Solr Cloud changed this behavior. In this article we will setup a new SolrCloud cluster from the scratch and we will see how it work.

Our example cluster

In our example we will use three Solr servers. Every server in the cluster is capable of handling both the index and the query requests. This is the main difference from the old-fashioned Solr architecture with single master and multiple slave servers. In the new architecture there is one additional element present: Zookeeper, which is responsible for holding configuration of the cluster and for synchronization of its work. It is crucial to understand that Solr relies on information stored in Zookeeper – if Zookeeper will fail, the whole cluster is useless. Because of this it is very important to have a fault tolerant Zookeeper ensemble and because of this we use three independent instances of Zookeeper that will form the ensemble.

Zookeeper installation

As we said previously, Zookeeper is a vital part of SolrCloud cluster. Although we can use embedded Zookeeper, this is only handy for testing. For production you definitely want your Zookeeper to be installed independently from Solr and run in a different Java virtual machine process to avoid those two interrupting each other and influencing each others work.

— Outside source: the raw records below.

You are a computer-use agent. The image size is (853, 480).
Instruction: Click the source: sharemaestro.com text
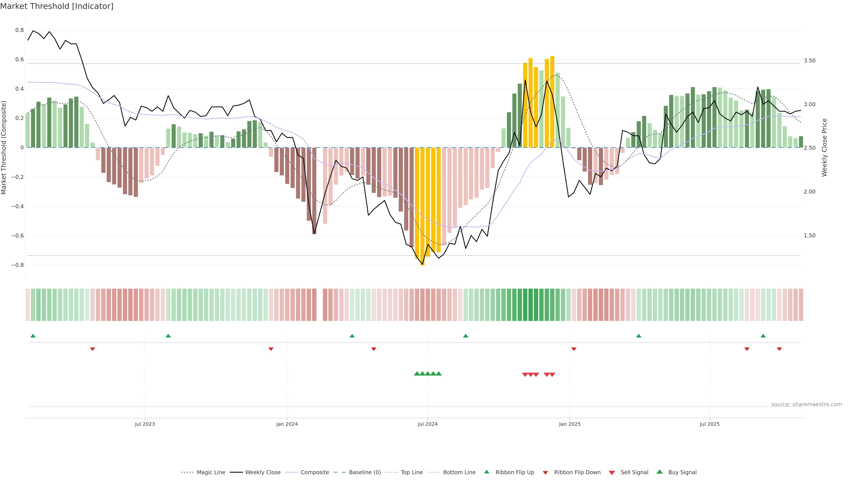[806, 404]
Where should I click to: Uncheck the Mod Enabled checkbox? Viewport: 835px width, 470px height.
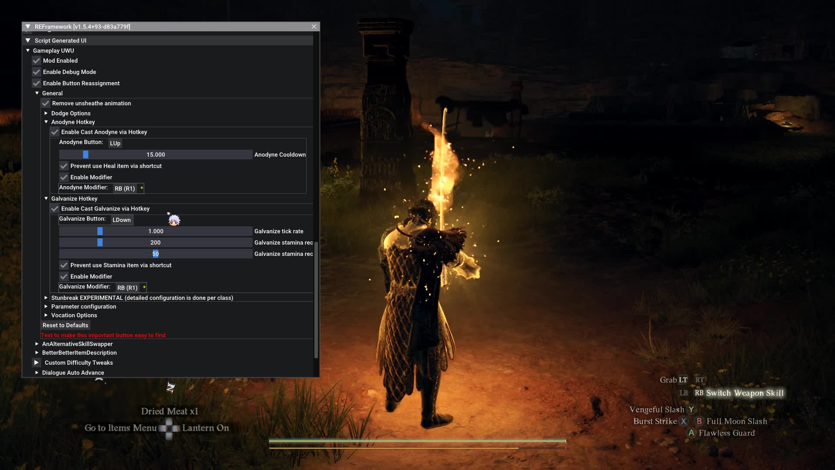pos(37,60)
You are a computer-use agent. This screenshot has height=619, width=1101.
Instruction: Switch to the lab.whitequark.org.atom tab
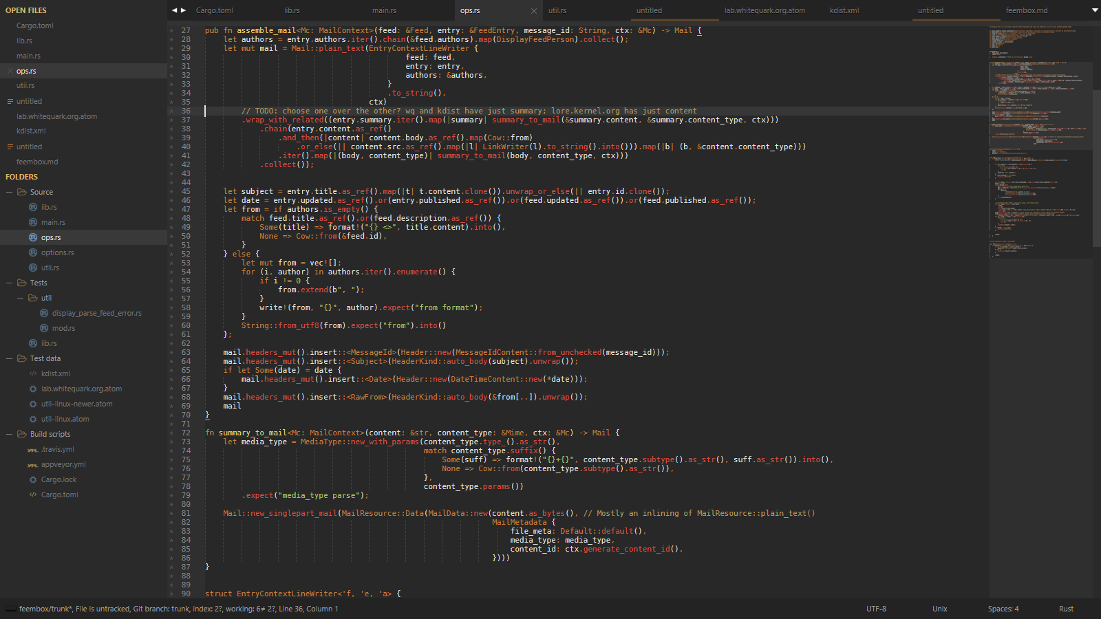click(x=765, y=10)
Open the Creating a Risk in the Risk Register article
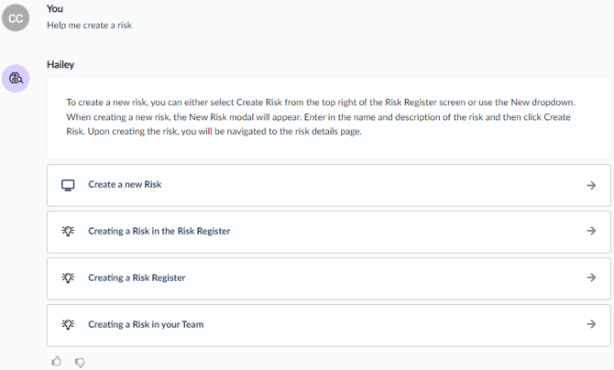614x370 pixels. coord(159,232)
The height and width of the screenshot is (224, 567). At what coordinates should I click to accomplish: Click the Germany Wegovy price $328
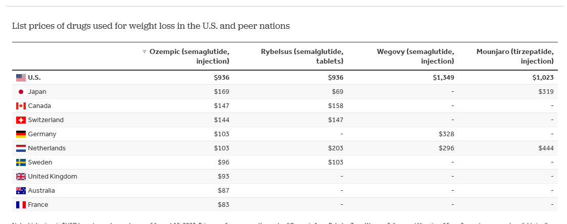click(x=446, y=134)
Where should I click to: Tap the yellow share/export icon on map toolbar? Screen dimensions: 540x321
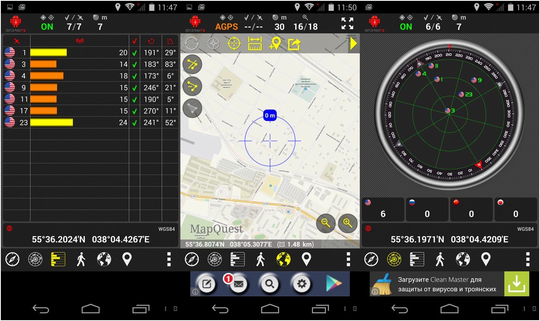tap(294, 44)
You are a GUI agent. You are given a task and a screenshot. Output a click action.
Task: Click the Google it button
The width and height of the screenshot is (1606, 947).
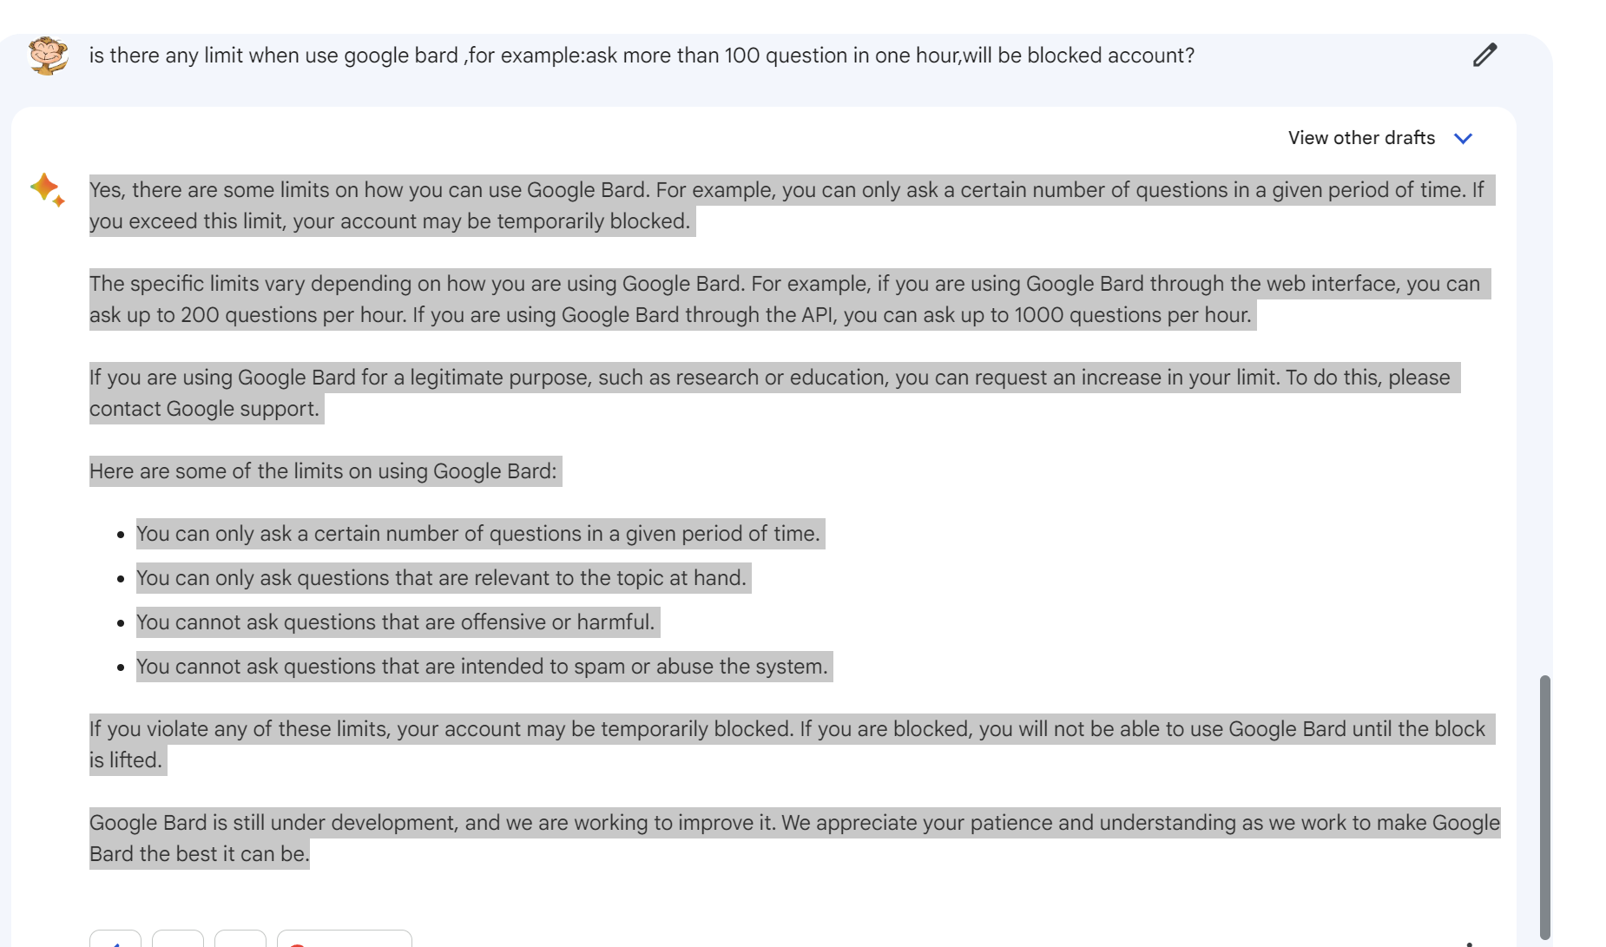(345, 943)
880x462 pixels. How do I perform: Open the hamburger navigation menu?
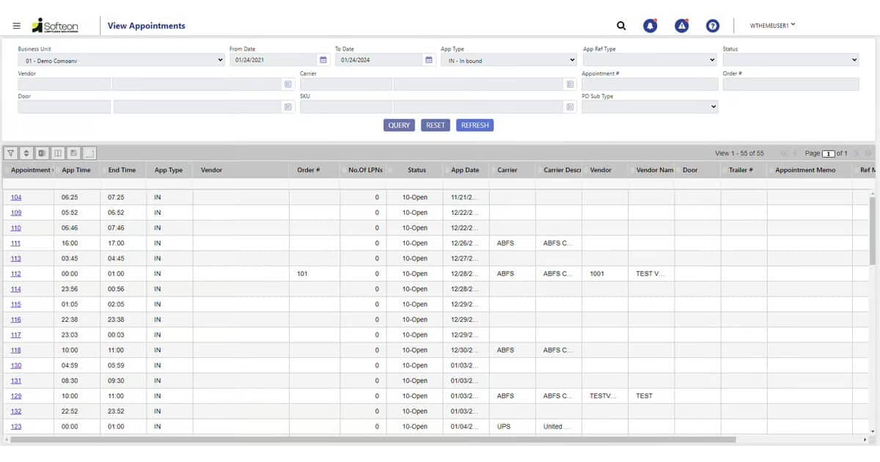[x=16, y=26]
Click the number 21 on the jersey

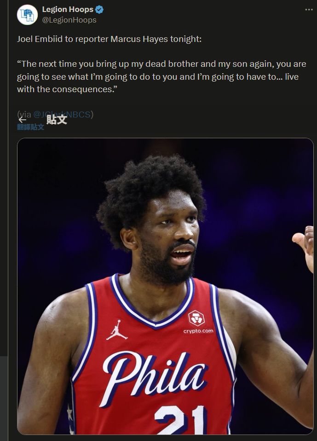(180, 420)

The installation of Apache Zookeeper is straight forward and may be described by the following steps:

Download Zookeeper archive from: http://www.apache.org/dyn/closer.cgi/zookeeper/
Unpack downloaded archive and copy conf/zoo_sample.cfg to conf/zoo.cfg
Modify zoo.cfg:
1. Change dataDir to directory where you want to hold all cluster configuration data
2. Add information about all Zookeeper servers (see below)

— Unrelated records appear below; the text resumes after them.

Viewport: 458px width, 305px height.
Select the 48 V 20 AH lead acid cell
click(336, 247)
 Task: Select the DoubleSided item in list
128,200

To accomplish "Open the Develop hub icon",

After mentioned changes my zoo.cfg looks like the following one:

tickTime=2000
initLimit=10
syncLimit=5
dataDir=/var/zookeeper/data
clientPort=2181
server.1=zk1:2888:3888
server.2=zk2:2888:3888
server.3=zk3:2888:3888

Copy this archive to the all servers, where Zookeeper service should be run
Create file /var/zookeeper/data/myid with server identifier. This identifier is different for each instance (for example on zk2 this file should contain 2 number)
Start all instances using “bin/zkServer.sh start-foreground” and verify validity of the installation
Add “bin/zkServer.sh start” to starting scripts and make sure that operation system monitors that Zookeeper service is available.

Solr installation

The installation of Solr is the following:

Download Solr archive from: http://www.apache.org/dyn/closer.cgi/lucene/solr/4.1.0
Unpack downloaded archive
In this tutorial we will use the ready Solr installation from the example directory and all changes are made to this example installation
Copy archive to all servers which are the part of the cluster

Install to Zookeeper configuration data, which will be used by the Solr cluster. For this run the first instance with:

java -Dbootstrap_confdir=./solr/collection1/conf -Dcollection.configName=solr1 -DzkHost=zk1:2181 -DnumShards=2 -jar start.jar

This should be run only once. The next run will use configuration from Zookeeper cluster and local configuration files are not needed.

Run all instances using

java –DzkHost=zk1:2181 –jar start.jar

Verify the installation

Go into administration panel on any Solr instance. For our deployment the URL should be like http://solr1:8983/solr. When you click on cloud tab, and graph, you should see something similar to the following screen shot:

Collection

Our first collection – the collection1 is divided into two shards (shard1 and shard2). Each of those shards is placed on two Solr instances (OK, on the picture you see that every Solr is placed on the same host – I have currently only one physical server available for tests – any volunteers for donation? ;)). You can see that type of the dot tell us if it is a primary shard or replica.

Summary

I hope this is the first note about solrCloud. I know it is very short and skips details and information about shards, replicas and architecture of this solution. Treat this as a simple checklist for basic, (but real) configuration of your cloud.